Newer genetic testing methods may provide benefit for children with suspected autism
The use of two newer genetic testing technologies (chromosomal microarray analysis and whole-exome sequencing) among children with autism spectrum disorder may help identify genetic mutations potentially linked to the disorder, according to a study in the September 1 issue of JAMA. The study also found that children with certain physical anomalies were more likely to have genetic mutations, findings that may help identify children who could benefit most from genetic testing.
Autism spectrum disorder (ASD) represents a diverse group of neurodevelopmental conditions. The clinical presentation and outcome vary substantially. The use of genome-wide tests to provide molecular diagnosis for individuals with ASD requires more study, according to background information in the article.
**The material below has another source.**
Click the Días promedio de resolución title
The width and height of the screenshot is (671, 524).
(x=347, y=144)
Stephen W. Scherer, Ph.D., of the Hospital for Sick Children, Toronto, and colleagues performed chromosomal microarray analysis (CMA) and whole-exome sequencing (WES) in a group of 258 unrelated children with ASD to determine the molecular diagnostic yield (the percentage of subjects with a genetic alteration [mutation] that may contribute to the features of autism spectrum disorder) of these tests. All children underwent CMA; a random subset of 95 also underwent WES. All children underwent detailed clinical assessments for the presence of any major congenital abnormalities and minor physical anomalies and were stratified into 3 groups of increasing morphological severity (physical aberrations): essential, equivocal, and complex.
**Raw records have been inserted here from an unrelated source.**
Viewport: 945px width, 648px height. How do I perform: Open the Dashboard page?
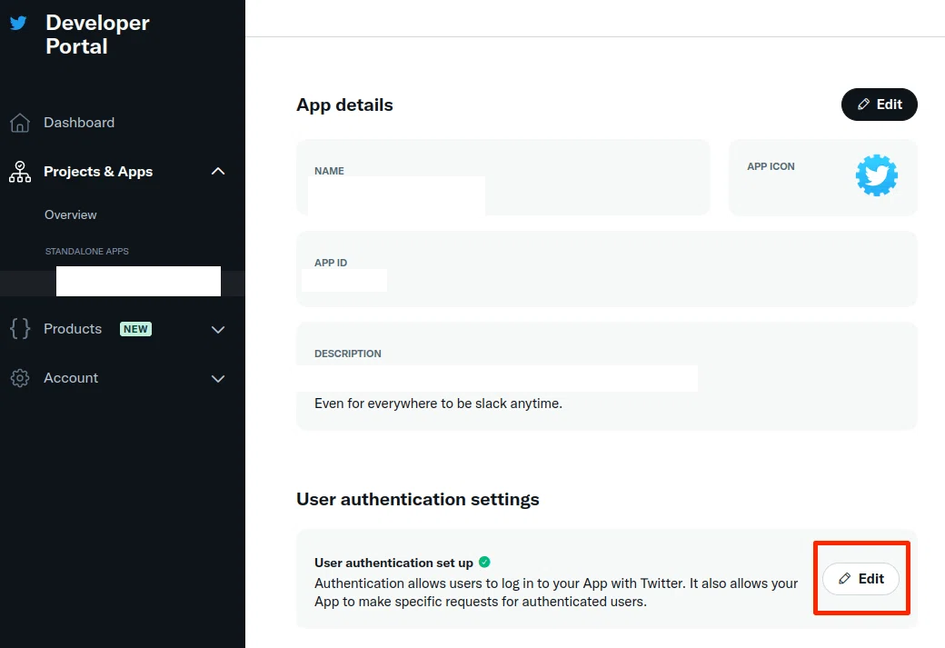click(79, 123)
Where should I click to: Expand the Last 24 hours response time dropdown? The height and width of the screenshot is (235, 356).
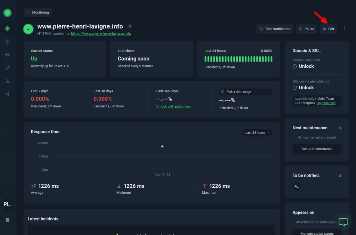(x=258, y=132)
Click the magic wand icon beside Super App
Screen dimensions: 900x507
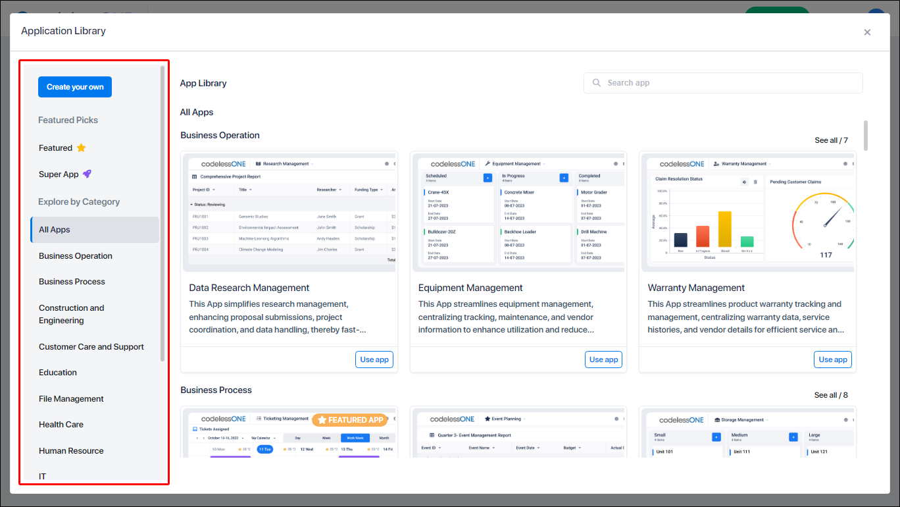86,174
Of the 258 children, 24 (9.3 percent) received a molecular diagnosis from CMA and 8 of 95 (8.4 percent) from WES. The yields were statistically different between the morphological groups. Among the children who underwent both CMA and WES testing, the estimated proportion with an identifiable genetic cause was 15.8 percent. This included 2 children who received molecular diagnoses from both tests. The clinical yield for genetic testing was much higher (37.5 percent) in children with ASD who had more complex clinical presentations based on physical examination.
"In the current study, we have demonstrated differences related to morphological stratification of ASD [children] based on clinical examination. Our data suggest that medical evaluation of ASD children may help identify populations more likely to achieve a molecular diagnosis with genetic testing," the authors write.
"It seems likely that genetic testing of children with ASD will continue to increase. In a survey of parental interest in ASD genetic testing, 80 percent of parents indicated that they would want a sibling younger than 2 years tested to identify ASD-risk mutations even if the test could not confirm or rule out the diagnosis. For some children with positive genetic test results, treatment plans targeting ASD-associated medical conditions can be offered."
The researchers conclude that if "replicated in additional populations, these findings may inform appropriate selection of molecular diagnostic testing for children affected by ASD."
"For ASD, as well as for other behaviorally defined disorders, the results reported by Tammimies et al provide clear guidance," writes Judith H. Miles, M.D., Ph.D., of University of Missouri Health Care, Columbia, in an accompanying editorial.
"Foremost, the data indicate that physicians responsible for children with ASD should arrange access to a genetic evaluation using techniques that have the best chance of determining an etiologic diagnosis. It is incontrovertible that precise diagnoses pave the way to better medical care, improved surveillance, better functional outcomes, and informed genetic counseling, often with the possibility of prenatal or preimplantation diagnosis."